PhD thesis, London School of Economics and Political Science.
Abstract
Recent scholarship has focused on the response of Jews in the free world to the plight of European Jewry in Nazi-occupied Europe. The work of Anglo- Jewish refugee organisations in facilitating the arrival of over 50,000 refugees in Britain between 1933-1939 has been variously chronicled as a model of charitable endeavour and a half-hearted effort cramped by insecurity and self- interest. More consistently, scholars argue that Anglo-Jewry failed to respond to the catastrophe of the war years with the resolution and vigour that might have saved more lives. This thesis takes issue with the current consensus on both the pre-war and war periods.
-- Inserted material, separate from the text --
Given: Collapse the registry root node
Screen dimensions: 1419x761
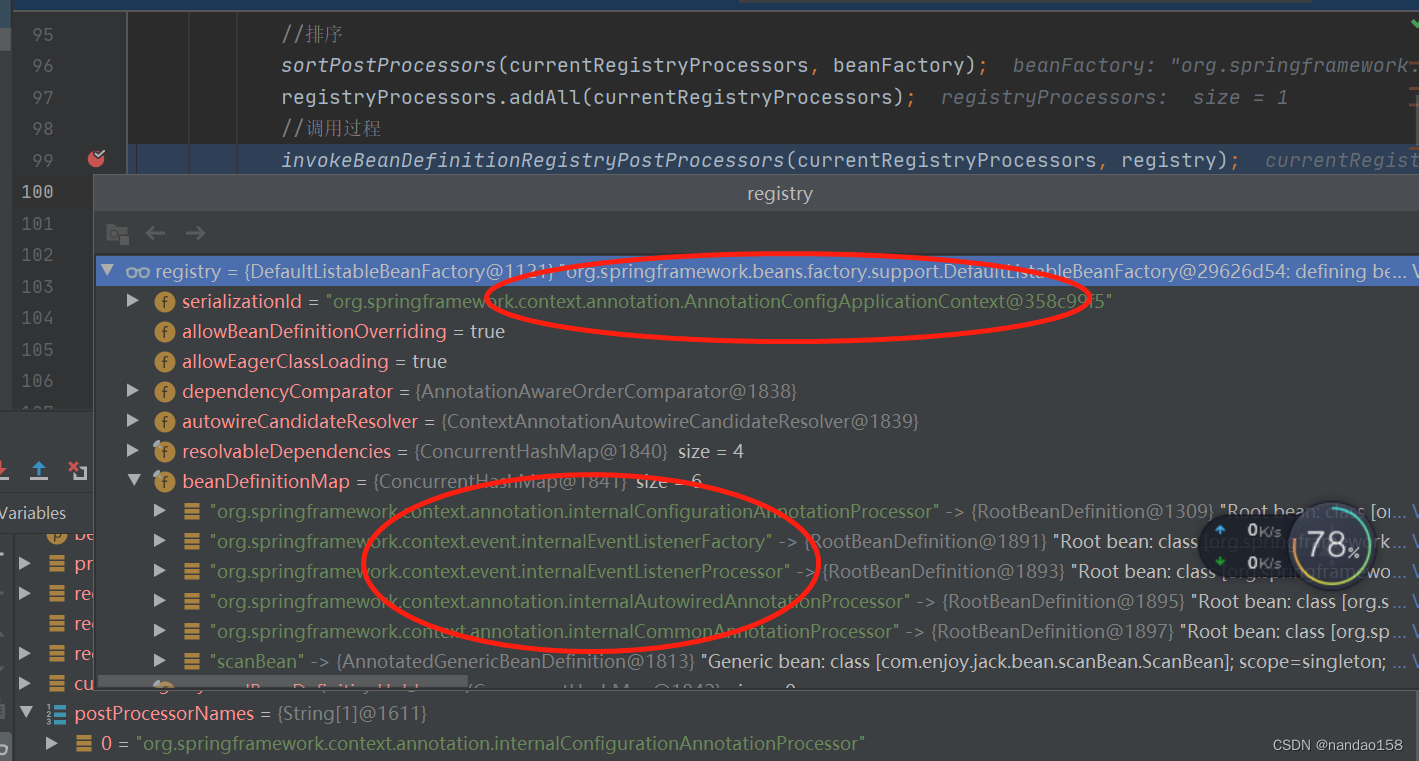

Anglo-Jewry was a confident, well-integrated community which tackled the escalating problems of refugee immigration in the 1930s with common sense and administrative expertise born of a long tradition of communal charity. Its achievement is all the more remarkable measured against the scale of the disaster, the constraints of government immigration policy regulations and the organisations' own chronic lack of funds. By contrast, the Anglo-Jewish organisations were hamstrung during the war years by their political naivete and inexperience in dealing with government officials. Although their administrative skills remained valuable in areas of relief work such as internment and parcel schemes, their preoccupation with the Jewish humanitarian issue prevented them from grasping the military and logistical implications of their proposals. Misreading the language of diplomacy, they doggedly pursued aims which were in practice, if not in theory, unrealistic. Unlike most previous literature on the record of Anglo-Jewry during this period, this thesis eschews both the didactic and speculative approaches to historical interpretation. Instead of attempting to apportion blame, or to answer hypothetical questions of responsibility, it offers an evaluation based on the evidence available. The thesis examines the quality and scope of rescue and relief work, both of organisations and individuals. What was done, rather than what should have been done, is the focus of attention.